FAN ages range from 4.562 Gya to 4.294 Gya. However, some FANs have conflicting age data. Carlson and Lugmair 1988 initially reported an age of 4.44 Gya for Sample 60025, but Borg et al. 2011 determined an age of 4.36 Gya.

== Origins ==
The initial coarse-grain size of FANs is due to them being plutonic, crystallizing beneath the surface, and their ages suggest FANs were the first rocks to crystallize during the formation of the Moon. This has led to two main competing hypotheses for FAN origin: an LMO or serial magmatism.
In the LMO model, FANs would have crystallized beneath the surface after 70% of the Moon had crystallized from its initial molten state. Since FANs are mostly anorthite and less dense than the more Fe- and Mg-rich magma ocean, the FANs would have floated to the lunar surface and formed the lunar crust. The LMO hypothesis infers that the lunar crust should be homogenous and only consist of FANs, but there are other highland rock types (i.e., Mg-suite and Calc-Alkali suite) that are not explained by this model.

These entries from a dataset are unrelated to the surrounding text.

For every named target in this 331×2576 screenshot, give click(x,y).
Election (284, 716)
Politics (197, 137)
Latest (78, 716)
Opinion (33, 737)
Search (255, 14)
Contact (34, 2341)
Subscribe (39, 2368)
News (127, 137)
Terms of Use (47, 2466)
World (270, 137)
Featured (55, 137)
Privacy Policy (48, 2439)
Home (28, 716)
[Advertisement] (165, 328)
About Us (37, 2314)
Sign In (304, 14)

In the serial magmatism model, FANs were just one of multiple rock types that would have crystallized beneath the surface of a molten Moon, and then each suite of rocks would have floated separately to the surface to form the lunar crust. While the serial magmatism model helps explain the heterogeneity of the lunar crust, it does not explain the suite of potassium, rare earth elements, and phosphorus (KREEP) rocks.

Even though the exact origin of FANs is still debated, FANs have provided key insight into the chronology and evolution of the early lunar crust.